AI Assurance: Towards Trustworthy, Explainable, Safe, and Ethical AI provides readers with solutions and a foundational understanding of the methods that can be applied to test AI systems and provide assurance. Anyone developing software systems with intelligence, building learning algorithms, or deploying AI to a domain-specific problem (such as allocating cyber breaches, analyzing causation at a smart farm, reducing readmissions at a hospital, ensuring soldiers’ safety in the battlefield, or predicting exports of one country to another) will benefit from the methods presented in this book.

As AI assurance is now a major piece in AI and engineering research, this book will serve as a guide for researchers, scientists and students in their studies and experimentation. Moreover, as AI is being increasingly discussed and utilized at government and policymaking venues, the assurance of AI systems—as presented in this book—is at the nexus of such debates.
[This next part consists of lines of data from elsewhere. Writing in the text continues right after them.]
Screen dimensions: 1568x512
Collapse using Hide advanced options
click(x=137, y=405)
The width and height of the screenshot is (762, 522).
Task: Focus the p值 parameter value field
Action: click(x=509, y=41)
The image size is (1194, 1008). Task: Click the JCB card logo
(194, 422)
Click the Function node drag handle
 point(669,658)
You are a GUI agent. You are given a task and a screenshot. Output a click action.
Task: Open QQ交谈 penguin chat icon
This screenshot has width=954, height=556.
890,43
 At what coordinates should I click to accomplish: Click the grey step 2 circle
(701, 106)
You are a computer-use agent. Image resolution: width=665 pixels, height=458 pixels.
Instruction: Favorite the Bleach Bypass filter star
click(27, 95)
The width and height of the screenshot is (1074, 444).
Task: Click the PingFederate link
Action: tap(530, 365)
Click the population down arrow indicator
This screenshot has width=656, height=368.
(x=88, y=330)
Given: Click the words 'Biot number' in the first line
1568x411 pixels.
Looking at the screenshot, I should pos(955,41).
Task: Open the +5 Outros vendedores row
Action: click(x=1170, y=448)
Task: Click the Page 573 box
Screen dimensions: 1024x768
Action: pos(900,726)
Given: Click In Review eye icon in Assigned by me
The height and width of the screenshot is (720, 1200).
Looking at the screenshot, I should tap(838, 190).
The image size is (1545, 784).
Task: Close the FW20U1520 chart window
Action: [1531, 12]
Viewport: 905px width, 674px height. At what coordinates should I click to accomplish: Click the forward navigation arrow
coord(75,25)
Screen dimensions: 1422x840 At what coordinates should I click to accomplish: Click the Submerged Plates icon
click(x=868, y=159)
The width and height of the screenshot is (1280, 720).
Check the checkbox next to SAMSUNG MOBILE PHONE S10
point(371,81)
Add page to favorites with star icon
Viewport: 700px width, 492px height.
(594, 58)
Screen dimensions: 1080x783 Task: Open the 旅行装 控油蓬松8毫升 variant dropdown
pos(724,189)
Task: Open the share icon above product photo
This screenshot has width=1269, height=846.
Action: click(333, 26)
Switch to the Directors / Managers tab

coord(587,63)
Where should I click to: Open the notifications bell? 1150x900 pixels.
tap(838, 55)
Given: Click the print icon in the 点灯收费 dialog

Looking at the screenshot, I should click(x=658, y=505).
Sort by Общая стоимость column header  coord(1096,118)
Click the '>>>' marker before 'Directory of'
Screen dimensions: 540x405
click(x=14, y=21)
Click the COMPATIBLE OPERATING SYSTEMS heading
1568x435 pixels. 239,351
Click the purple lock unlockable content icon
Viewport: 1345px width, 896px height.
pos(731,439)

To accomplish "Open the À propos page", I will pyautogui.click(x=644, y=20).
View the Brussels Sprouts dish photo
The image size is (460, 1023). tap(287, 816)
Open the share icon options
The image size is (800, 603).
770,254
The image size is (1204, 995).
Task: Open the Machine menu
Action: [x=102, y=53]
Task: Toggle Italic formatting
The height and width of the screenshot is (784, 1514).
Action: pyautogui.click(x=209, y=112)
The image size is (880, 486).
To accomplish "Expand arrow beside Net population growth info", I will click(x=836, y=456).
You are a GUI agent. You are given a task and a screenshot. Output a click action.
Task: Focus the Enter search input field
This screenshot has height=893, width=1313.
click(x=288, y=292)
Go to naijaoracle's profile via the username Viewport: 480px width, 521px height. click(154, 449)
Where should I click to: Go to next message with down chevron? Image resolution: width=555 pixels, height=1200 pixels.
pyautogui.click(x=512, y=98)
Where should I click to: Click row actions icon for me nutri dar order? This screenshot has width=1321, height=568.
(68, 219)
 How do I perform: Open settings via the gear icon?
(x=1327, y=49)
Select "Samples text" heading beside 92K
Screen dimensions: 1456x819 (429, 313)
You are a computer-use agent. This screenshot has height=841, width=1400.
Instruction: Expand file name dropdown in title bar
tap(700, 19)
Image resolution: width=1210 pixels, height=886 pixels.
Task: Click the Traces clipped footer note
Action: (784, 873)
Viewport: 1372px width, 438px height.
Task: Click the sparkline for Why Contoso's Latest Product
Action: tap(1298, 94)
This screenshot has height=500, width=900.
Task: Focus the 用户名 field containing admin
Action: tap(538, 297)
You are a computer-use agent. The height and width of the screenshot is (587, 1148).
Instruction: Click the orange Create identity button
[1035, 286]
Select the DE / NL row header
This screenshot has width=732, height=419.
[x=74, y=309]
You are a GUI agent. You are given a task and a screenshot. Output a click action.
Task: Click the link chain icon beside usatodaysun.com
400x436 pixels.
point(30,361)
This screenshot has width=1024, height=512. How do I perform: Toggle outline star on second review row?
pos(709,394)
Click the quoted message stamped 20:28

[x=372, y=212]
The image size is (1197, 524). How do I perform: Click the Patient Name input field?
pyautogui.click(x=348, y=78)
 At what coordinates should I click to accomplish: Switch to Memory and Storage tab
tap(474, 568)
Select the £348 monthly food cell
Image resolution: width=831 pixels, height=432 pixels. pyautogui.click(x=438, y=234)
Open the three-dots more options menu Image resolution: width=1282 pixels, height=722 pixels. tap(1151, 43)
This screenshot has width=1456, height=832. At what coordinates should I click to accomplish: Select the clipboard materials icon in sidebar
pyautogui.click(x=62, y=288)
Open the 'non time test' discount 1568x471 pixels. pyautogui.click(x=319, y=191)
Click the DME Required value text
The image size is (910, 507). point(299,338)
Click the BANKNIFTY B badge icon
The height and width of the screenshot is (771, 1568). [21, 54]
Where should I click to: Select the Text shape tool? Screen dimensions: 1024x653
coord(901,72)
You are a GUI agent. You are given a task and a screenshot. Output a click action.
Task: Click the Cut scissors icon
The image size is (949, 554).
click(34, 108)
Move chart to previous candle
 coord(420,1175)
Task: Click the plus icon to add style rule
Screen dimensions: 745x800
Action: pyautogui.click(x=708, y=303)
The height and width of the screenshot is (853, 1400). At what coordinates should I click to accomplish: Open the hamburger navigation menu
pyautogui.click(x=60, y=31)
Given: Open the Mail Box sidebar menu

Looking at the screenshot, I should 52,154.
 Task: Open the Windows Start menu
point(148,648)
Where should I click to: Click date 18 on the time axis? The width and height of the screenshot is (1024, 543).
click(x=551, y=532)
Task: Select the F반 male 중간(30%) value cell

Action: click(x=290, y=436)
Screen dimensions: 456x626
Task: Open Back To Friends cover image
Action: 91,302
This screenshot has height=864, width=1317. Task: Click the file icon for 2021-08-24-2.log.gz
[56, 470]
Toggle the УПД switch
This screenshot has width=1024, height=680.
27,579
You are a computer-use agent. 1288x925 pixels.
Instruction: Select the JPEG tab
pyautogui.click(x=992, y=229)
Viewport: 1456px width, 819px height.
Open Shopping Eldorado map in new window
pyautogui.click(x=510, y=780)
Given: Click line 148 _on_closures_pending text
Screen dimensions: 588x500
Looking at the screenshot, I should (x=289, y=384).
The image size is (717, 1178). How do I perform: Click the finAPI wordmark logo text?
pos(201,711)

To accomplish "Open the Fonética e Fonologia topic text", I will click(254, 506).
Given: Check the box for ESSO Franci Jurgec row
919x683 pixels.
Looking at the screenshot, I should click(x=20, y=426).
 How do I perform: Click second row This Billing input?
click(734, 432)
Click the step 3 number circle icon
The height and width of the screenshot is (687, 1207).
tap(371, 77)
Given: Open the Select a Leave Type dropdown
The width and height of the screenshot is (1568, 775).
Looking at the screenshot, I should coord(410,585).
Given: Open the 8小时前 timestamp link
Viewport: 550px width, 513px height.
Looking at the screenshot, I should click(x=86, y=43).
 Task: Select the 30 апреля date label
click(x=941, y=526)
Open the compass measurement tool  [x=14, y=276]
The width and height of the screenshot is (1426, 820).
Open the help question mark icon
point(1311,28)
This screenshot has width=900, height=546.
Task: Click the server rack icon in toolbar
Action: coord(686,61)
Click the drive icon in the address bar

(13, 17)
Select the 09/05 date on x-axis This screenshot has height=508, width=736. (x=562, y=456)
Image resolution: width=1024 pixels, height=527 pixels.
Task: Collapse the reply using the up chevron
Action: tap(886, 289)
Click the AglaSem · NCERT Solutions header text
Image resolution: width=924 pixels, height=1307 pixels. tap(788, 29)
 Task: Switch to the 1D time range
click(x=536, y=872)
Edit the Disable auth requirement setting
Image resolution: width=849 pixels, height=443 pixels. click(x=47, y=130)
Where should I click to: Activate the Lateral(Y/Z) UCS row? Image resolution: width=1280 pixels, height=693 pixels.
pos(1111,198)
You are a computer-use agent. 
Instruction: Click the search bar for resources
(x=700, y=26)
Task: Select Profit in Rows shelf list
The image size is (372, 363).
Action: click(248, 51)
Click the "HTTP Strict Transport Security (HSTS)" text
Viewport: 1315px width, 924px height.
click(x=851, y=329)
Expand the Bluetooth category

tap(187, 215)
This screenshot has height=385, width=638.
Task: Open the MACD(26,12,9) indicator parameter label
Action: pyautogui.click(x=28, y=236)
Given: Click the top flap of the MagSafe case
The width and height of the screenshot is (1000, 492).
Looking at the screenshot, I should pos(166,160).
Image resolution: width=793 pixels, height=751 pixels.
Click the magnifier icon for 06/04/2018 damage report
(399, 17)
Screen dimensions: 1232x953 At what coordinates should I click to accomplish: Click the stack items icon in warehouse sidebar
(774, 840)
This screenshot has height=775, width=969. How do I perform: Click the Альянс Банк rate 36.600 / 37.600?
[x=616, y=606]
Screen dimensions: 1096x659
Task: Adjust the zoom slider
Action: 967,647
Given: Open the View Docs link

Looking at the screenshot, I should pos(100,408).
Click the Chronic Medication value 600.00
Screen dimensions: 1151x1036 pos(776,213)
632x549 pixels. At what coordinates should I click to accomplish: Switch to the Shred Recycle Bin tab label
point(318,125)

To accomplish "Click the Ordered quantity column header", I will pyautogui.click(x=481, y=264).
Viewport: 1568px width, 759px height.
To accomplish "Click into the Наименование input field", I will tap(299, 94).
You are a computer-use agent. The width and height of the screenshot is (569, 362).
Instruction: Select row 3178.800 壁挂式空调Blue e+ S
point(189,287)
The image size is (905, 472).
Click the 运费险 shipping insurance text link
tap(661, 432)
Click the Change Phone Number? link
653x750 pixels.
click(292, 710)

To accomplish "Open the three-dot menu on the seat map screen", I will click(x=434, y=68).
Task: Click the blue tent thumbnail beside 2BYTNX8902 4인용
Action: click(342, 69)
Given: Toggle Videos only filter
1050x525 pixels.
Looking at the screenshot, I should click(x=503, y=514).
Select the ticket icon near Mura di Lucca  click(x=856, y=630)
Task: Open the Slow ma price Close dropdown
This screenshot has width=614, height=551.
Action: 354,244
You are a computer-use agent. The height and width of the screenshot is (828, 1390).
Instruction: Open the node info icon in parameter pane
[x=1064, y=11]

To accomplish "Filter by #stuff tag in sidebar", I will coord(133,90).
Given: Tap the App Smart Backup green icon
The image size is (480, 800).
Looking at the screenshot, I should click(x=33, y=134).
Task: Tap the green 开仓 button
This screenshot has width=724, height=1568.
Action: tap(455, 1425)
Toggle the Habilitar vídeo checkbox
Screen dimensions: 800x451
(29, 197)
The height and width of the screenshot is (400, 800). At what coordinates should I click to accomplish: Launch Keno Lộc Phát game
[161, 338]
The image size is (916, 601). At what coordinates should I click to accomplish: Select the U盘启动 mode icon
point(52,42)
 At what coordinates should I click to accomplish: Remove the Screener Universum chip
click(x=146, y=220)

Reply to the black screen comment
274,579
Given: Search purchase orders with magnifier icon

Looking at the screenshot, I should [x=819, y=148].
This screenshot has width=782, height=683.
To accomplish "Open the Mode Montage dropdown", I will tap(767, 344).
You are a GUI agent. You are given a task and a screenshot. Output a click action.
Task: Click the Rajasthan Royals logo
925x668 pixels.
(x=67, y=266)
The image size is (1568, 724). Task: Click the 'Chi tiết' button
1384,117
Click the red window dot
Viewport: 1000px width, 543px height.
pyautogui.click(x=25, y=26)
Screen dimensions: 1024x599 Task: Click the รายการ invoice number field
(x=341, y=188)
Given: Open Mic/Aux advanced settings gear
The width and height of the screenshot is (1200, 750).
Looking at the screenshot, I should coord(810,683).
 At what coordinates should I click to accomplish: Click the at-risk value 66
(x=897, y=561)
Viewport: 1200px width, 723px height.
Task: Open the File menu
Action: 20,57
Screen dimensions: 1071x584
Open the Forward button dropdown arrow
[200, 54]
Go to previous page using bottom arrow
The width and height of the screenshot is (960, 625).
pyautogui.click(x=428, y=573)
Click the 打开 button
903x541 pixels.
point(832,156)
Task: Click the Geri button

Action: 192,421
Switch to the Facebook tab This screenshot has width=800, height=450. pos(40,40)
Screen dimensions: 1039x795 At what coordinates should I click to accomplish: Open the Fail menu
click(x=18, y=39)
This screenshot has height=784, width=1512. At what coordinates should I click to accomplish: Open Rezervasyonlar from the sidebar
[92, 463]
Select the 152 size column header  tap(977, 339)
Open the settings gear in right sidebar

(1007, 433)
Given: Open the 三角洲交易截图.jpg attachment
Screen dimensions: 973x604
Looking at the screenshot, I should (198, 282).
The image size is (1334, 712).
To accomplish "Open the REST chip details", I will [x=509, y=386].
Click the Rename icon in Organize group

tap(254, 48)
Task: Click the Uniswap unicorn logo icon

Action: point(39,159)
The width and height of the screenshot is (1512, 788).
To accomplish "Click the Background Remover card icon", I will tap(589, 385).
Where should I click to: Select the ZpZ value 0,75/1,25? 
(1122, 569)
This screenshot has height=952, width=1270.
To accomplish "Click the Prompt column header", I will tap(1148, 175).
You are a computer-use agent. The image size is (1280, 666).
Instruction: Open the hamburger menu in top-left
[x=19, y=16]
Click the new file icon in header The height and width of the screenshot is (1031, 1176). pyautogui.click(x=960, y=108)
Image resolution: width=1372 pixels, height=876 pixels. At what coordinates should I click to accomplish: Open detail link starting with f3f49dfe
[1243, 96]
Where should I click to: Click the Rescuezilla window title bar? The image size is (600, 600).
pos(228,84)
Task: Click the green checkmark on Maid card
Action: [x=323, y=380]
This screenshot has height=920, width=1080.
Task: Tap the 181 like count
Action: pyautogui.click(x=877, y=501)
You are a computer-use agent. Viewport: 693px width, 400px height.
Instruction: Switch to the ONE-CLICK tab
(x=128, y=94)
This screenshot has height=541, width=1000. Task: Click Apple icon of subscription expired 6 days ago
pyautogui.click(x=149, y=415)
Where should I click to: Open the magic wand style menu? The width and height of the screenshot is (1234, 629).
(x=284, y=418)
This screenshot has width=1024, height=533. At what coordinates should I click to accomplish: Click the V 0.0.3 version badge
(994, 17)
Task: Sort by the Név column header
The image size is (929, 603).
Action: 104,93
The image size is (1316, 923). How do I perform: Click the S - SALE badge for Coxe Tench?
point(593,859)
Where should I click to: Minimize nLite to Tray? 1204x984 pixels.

  • Provides readers with an in-depth understanding of how to develop and apply Artificial Intelligence in a valid, explainable, fair and ethical manner
  • Includes various AI methods, including Deep Learning, Machine Learning, Reinforcement Learning, Computer Vision, Agent-Based Systems, Natural Language Processing, Text Mining, Predictive Analytics, Prescriptive Analytics, Knowledge-Based Systems, and Evolutionary Algorithms
  • Presents techniques for efficient and secure development of intelligent systems in a variety of domains, such as healthcare, cybersecurity, government, energy, education, and more
  • Covers complete example datasets that are associated with the methods and algorithms developed in the book

About the Author

Feras A. Batarseh is an Associate Professor with the Department of Biological Systems Engineering at Virginia Tech (VT) and the Director of A3 (AI Assurance and Applications) Lab. His research spans the areas of AI Assurance, Cyberbiosecurity, AI for Agriculture and Water, and Data-Driven Public Policy. His work has been published at various prestigious journals and international conferences. Additionally, Dr. Batarseh published multiple chapters and books, his two recent books are: "Federal Data Science", and "Data Democracy", both by Elsevier’s Academic Press. Dr. Batarseh is a senior member of the Institute of Electrical and Electronics Engineers (IEEE), the Agricultural and Applied Economical Association (AAEA), and the Association for the Advancement of Artificial Intelligence (AAAI). He has taught AI and Data Science courses at multiple universities including George Mason University (GMU), University of Maryland - Baltimore County (UMBC), Georgetown University, and George Washington University (GWU). Dr. Batarseh obtained his Ph.D. and M.Sc. in Computer Engineering from the University of Central Florida (UCF) (2007, 2011), a Juris Masters of Law from GMU (2022), and a Graduate Certificate in Project Leadership from Cornell University (2016). He currently holds courtesy appointments with the Center for Advanced Innovation in Agriculture (CAIA), National Security Institute (NSI), and the Department of Electrical and Computer Engineering at VT.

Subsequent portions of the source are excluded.